A nice side effect of that: systas (which I'm not planning on
re-releasing anytime soon but which is trivially available in my
public archives) has a nice libsystas binding for the latest and
greatest rx. It'd probably take like 2hrs at most to port it to
guile.
Nifty code sample from systas:
(define-public sans-leading-blanks
(structured-regexp->procedure `(^ (* ([] blank))) :pick-spec '>))
Defines a procedure that takes a string, compares it to the given
regexp, and returns a shared substring of that string. The
`pick-spec' says _which_ shared substring to return. ">" means,
return the shared substring that begins at the first character after
the match.
-t
;;;;;;;;;;;;;;;;;;;;;;;;;;;;;;;;;;;;;;;;;;;;;;;;;;;;;;;;;;;;;;;;
;;; Structured Regular Expressions
[with apologies to Olin Shivers]
;;;
;;;
;;; A structured regexp is a recursively defined list structure.
;;; The general form is:
;;;
;;; structured-regexp := (<operator> <parameter> ...)
;;; parameter := <integer>
;;; | <character>
;;; | <string>
;;; | <keyword>
;;; | <structured-regexp>
;;;
;;; The valid operators are:
;;;
;;; operator := const ; a string constant
;;; | any ; any character
;;; | [] ; character set
;;; | [^] ; negated character set
;;; | ^ ; start anchor
;;; | $ ; end anchor
;;; | ? ; optional sub-expression
;;; | * ; repeated sub-expression
;;; | + ; non-empty, repeated sub-expression
;;; | {} ; a counted sub-expression
;;; | = ; parenthesized subexpression
;;; | & ; sub-expression concatenation
;;; | | ; alternative sub-expressions
;;; | @ ; parenthesized subexpression back-reference
;;; | / ; the "cut" operator
;;; | ! ; the symbolicly labeled "cut" operator
;;;
;;; As a short-hand, some structured regexps can be abbreviated:
;;;
;;; (const "string") == "string"
;;; (* any) == *.
;;; (^ ($ subexp)) == (^$ subexp)
;;;
;;; Each operator has its own syntax, so the precise syntax of a structured
;;; regexp is:
;;;
;;; structured-regexp := (const <string>)
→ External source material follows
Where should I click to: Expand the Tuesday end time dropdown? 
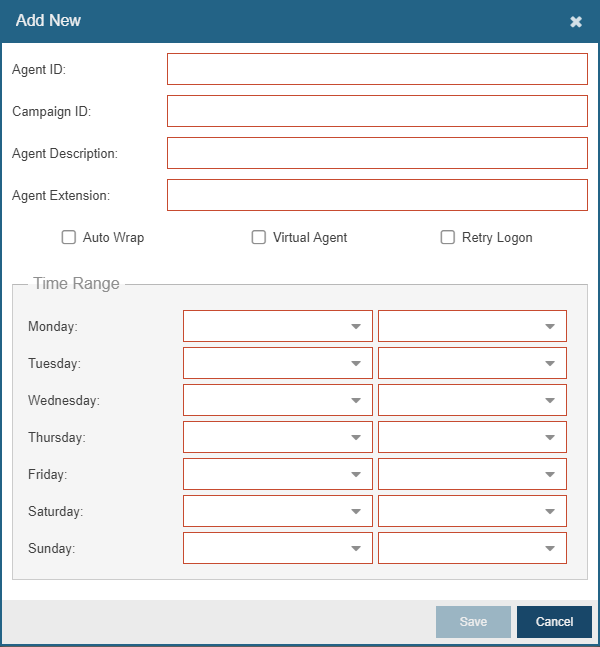click(x=472, y=363)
;;; | ([] <character-set-element> ...)
;;; | ([^] <character-set-element> ...)
;;; | (^ <structured-regexp> ...)
;;; | ($ <structured-regexp> ...)
;;; | (? <structured-regexp> ...)
;;; | (* <structured-regexp> ...)
;;; | (+ <structured-regexp> ...)
;;; | ({} <integer> <integer> <structured-regexp> ...)
;;; | (& <structured-regexp> ...)
;;; | (| <structured-regexp> ...)
;;; | (= [<subexpression-label>] <structured-regexp> ...)
;;; | (@ <subexpression-label>)
;;; | (/ <integer>)
;;; | (! [<cut-label>] <structured-regexp> ...)
;;;
;;; character-set-element := string
;;; | character
;;; | (character . character) ; a range of characters
;;; | <character-set> ; see the `(standard char-set-lib)' module
;;;
;;; subexpresion-label := <keyword> ; (a keyword)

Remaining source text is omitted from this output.